So the solution I came up with was a Jolt Transformation as follows:
[
{
"operation": "shift",
"spec": {
"*": {
"state": {
"*": {
"@2": "&1[]"
}
}
}
}
},
{
"operation": "shift",
"spec": {
"*": {
"0": {
"state": "state",
"city": "city[0]"
},
"*": {
"city": "city[&1]"
}
}
}
}
]
This occurs after I've split and joined JSON files by state. So, 1 flowfile for
California, 1 for Arizona, etc. The Jolt Transformation has 2 steps. The first
one create a JSON map with the key being the name of the state, and the value
being an array of original state/city objects. The second portion goes through
each key (which is 1 per flowfile), and the first record in the array of
original items gets the state, and starts the city array, and subsequent
records add to the city array.
Since I had already had SplitRecord, EvaluateJsonPath and MergeRecord in place
before the JoltTransformJSON, I didn't go any further. I believe that I could
probably replace the 3 processors with a ConvertRecord to make a JSON object,
and then expand the Jolt transformation to handle the splitting by states
within it. As well, I subsequently have a MergeRecord processor after the
JoltTransform that could probably go away if I were to go that extra step.
John
--------------------------------------------
On Fri, 4/12/19, Bryan Bende <[email protected]> wrote:
Subject: Re: Merge identical JSON records to single JSON with subarray
To: [email protected]
Date: Friday, April 12, 2019, 10:36 AM
Hello,
I think you will likely need to use a JOLT
transform to perform this
operation. I
don't know JOLT well enough to suggest the correct
operation, so maybe others can help there.
ConvertRecord is more about
converting between formats like using a
JSON
reader and a CSV writer where the schema hasn't changed,
or using
forward/backward compatible schemas
like read with a schema that has 4
fields
and write with a schema that has 2 fields, or read with a
schema that has 4 fields and write with a
schema that has 6 fields
where the new
fields have defaults.
In
your situation you are actually trying to change the schema
and
manipulate the structure and there is no
way for ConvertRecord to
understand how to
go from your first schema to your second schema.

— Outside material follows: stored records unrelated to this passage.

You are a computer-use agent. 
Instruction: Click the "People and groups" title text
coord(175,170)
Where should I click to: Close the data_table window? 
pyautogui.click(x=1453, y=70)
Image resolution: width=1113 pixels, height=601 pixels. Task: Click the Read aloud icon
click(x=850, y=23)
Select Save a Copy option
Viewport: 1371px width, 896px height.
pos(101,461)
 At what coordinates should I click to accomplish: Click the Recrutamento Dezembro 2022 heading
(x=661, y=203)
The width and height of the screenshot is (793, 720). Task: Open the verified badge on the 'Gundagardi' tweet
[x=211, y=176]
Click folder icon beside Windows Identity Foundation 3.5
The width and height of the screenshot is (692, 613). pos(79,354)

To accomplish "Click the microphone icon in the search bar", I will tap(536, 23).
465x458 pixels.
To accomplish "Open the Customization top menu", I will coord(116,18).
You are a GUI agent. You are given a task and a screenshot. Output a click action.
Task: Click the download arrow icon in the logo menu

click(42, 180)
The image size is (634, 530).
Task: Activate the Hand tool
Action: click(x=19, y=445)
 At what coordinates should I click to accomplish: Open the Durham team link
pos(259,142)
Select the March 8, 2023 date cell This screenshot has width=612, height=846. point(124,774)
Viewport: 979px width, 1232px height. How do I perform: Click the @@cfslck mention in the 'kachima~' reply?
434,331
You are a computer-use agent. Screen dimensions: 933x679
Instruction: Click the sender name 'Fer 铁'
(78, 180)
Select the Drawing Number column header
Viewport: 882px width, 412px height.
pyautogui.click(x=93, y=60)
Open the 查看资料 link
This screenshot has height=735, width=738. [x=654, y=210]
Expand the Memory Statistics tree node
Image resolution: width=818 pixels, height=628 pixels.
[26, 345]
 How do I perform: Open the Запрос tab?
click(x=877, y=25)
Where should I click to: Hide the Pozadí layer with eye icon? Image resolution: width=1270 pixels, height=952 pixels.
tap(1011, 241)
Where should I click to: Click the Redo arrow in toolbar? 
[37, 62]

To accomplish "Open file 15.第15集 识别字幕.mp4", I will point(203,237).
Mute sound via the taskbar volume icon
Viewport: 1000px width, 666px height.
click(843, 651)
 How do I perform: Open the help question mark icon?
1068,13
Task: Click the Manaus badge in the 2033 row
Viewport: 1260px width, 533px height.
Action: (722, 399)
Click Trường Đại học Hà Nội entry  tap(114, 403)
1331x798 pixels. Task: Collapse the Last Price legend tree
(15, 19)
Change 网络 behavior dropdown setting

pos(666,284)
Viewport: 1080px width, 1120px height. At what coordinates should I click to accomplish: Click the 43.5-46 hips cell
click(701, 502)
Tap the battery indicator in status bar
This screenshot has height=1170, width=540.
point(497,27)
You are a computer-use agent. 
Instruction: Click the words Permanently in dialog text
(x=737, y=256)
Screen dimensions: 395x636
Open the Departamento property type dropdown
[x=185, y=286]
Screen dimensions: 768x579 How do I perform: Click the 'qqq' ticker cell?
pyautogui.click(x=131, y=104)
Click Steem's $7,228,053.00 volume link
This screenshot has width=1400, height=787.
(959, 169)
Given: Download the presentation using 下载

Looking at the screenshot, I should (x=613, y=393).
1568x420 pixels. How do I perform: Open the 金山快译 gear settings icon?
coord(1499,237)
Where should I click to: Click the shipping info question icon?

JOLT does have these kinds of operations
though.
-Bryan
On Fri, Apr 12, 2019 at 10:24 AM John McGinn
<[email protected]>
wrote:
>
> I've
looked around and haven't found a solution, or a denial
that it can occur. Most items I've seen relate to 2 JSON
files that do not have the same format which people want to
merge.
>
> My
situation is different. Let's say that I have state/city
JSON model
{"state":"California","city":"Sacramento"}
and I can have multiple records for a single state, but with
different cities.
>
>
{"name":"StateCityList"
> , "namespace":
"nifi.statecitylist"
> ,
"type": "record"
> ,
"fields": [
> {
"name": "state", "type":
"string" }
> , {
"name": "city",
"type":"string" }
>
]
> }
>
> I can use EvaluateJsonPath to put the
state in as an attribute, and then Merge Content to get a
single FlowFile per state. This will produce a FlowFile with
multiple lines of that JSON model. What I've been trying
to do is then send that into a ConvertRecord that takes that
JSON model as the input reader and use an array as the
sub-object to get an array of cities.
>
>
{"name":"StateCityList"
> , "namespace":
"nifi.statecitylist"
> ,
"type": "record"
> ,
"fields": [
> {
"name": "state", "type":
"string" }
> , {
"name": "city", "type": {
"type": "array", "items":
["null","string"] } }
> ]
> }
>
> When I do this I get
an error with "Cannot convert value [Sacramento] of
type java.lang.String to Object Array for field city."
Is there something wrong with my Avro schemas? Or is this
just something that ConvertRecord (or MergeRecord) can
do?
>
> Regarding the
other things I've found relating to merging 2 separate
JSON objects, were using JoltTransformJSON or ExecuteScript
with Groovy. Is this the same situation for my scenario?
>
> Thanks,
> John McGinn